East Antarctica is formed by an enormous flat plateau and Precambrian and Paleozoic rock. It also has mountains that reach up to 3,000 masl, as well as a few active volcanoes, such as Mount Erebus (4,023 masl).
The longest mountain range is the Transantarctic mountains and the highest peak is Vinson massif, part of the Antarctic Andes.
Between the Vinson and the Transantarctic mounts, there are intermediate mountain ranges, such as Pensacola and Ellsworth mountains. The Polar plateau rises as it nears the South Pole. Here, there is an attached mountain range almost completely covered by ice: the Gamburtsev mountain range.
The great amount of explorations held in Antarctica raised interest among the world’s states for having a stake in this new continent.
Each state started giving different parts of land their own names. So, we Chileans call Tierra de O’Higgins (O’Higgins Land), what Argentineans call San Martin Land. The British call it Graham land and for the Americans it’s Palmer peninsula.

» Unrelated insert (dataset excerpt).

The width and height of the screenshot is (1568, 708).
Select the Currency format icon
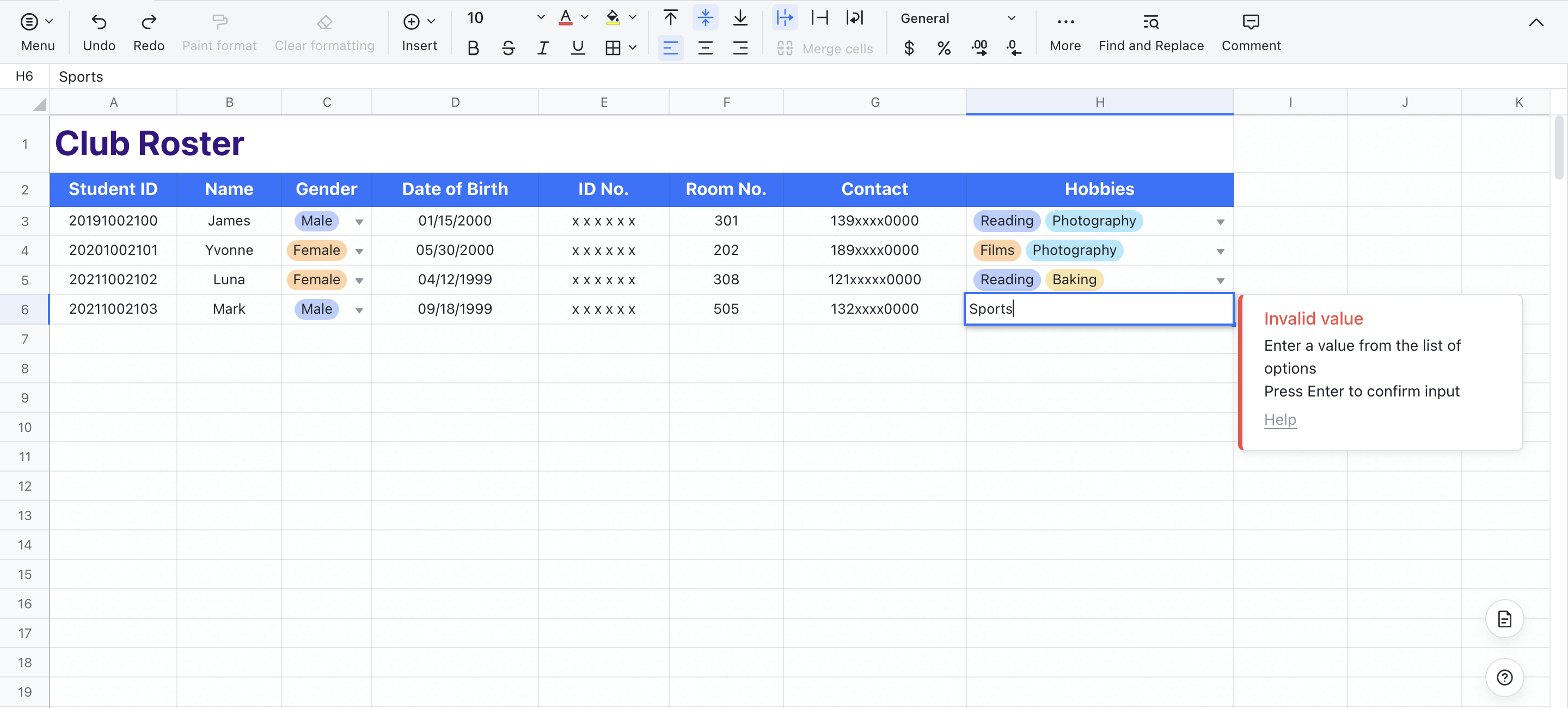point(909,48)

On November 1, 1959, the International Year of Geophysics, 13 countries: Argentina, Australia, Belgium, Chile, France, Japan, New Zealand, Norway, South Africa, USSR (present day Russia), the United Kingdom, Northern Ireland and the United States, all signed the Antarctic Treaty, which guarantees the peaceful use of this land, especially for developing joint scientific research missions. The treaty also laid the foundation for carrying out exchanges of information, scientific personnel, observations and results of scientific activities among all of the participating nations.
Last but not least, all military use of bases and weapons testing became strictly forbidden. This includes nuclear blasts and string radioactive material.

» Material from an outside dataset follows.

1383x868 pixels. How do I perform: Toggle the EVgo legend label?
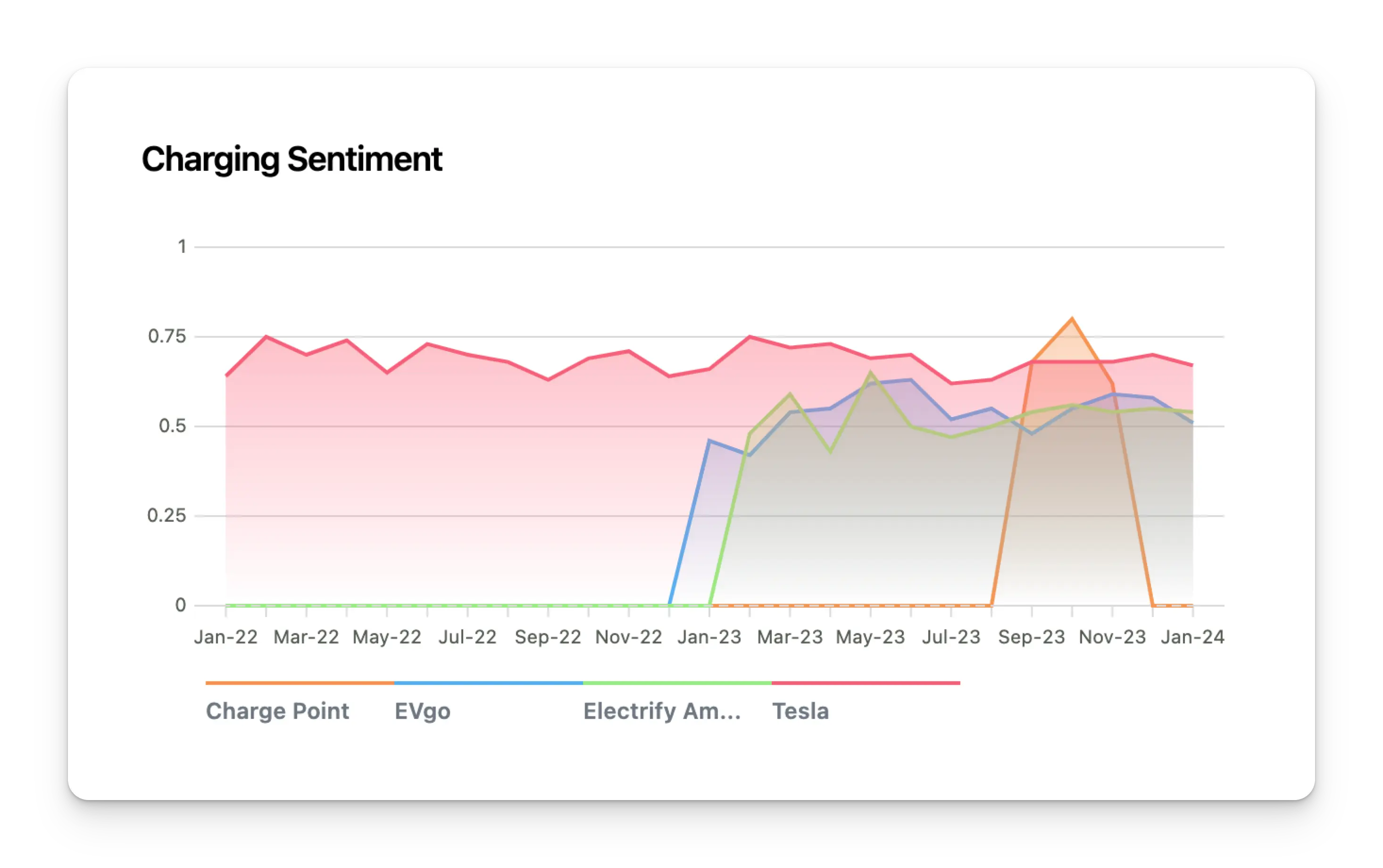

Chilean Antarctic Territory
On November 6, 1940, under the presidency of Pedro Aguirre Cerda, decree 1,747 was passed. It established the borders of Chilean Antarctic Territory. This document establishes the “Chilean Antarctica or Chilean Antarctic Territory includes all of the land, islands, islets, reefs, glaciers, pack ice and so forth, known and unknown, as well as the area’s respective territorial sea, all included within the icepack located between the 53º and 90º western longitude meridians.
This territory has 1,250,000 km2 of surface, which is completely covered (except for a few small patches along the shore) by a thick layer of ice and snow. It mainly consists of a portion of West or Lesser Antarctica, including the Antarctic peninsula, known as Tierra de O’Higgins (O’Higgins Land) in Chile. It is longitudinally crossed by the Antarctic Andes (the continuation of the Andes).

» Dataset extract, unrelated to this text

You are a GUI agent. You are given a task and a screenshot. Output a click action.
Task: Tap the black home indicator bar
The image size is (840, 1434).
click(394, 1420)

It also spans the south Shetland islands, the Antarctic peninsula and its adjacent islands, Alexander I island, Charcot island, part of Ellsworth Land, and other small islets. Also on Chilean soil, in the south east portion of the Antarctic territory, you can find the highest peaks on the Antarctic continent, part of the Sentinel range: Vinson massif (4,897 masl), mount Tyree (4,852 masl) and mount Shinn (4,800 masl).
Administratively, Chilean Antarctic Territory is part of the Chilean Antarctic province of the Region of Magallanes y la Antartica Chilena (Chilean Antarctica).
Chile presently has several bases within this territory, most of which are under the charge of Armed Forces (Navy) personnel. The most populated area is located on King George island. It consists of Presidente Eduardo Frei Montalva Airbase, which was called Eduardo Frei Meteorological Center, and Villa Las Estrellas (est. 1984).
The Chilean Antarctic Institute (Inach), a branch of the Ministry of Foreign Affairs, inaugurated Professor Julio Escudero Base in 1994. It is the main scientific research center on the island. On Greenwich island, there is another Chilean base called Capitan Arturo Prat. This is the oldest Chilean base in the area (February 6, 1947). Since 1991, Shirreff base –an Inach project- has been active on Livingstone island. General Bernardo O’Higgins island has been on Isabel Riquelme islet since 1948 and Luis Risopatron Base has been on Robert island since 1949.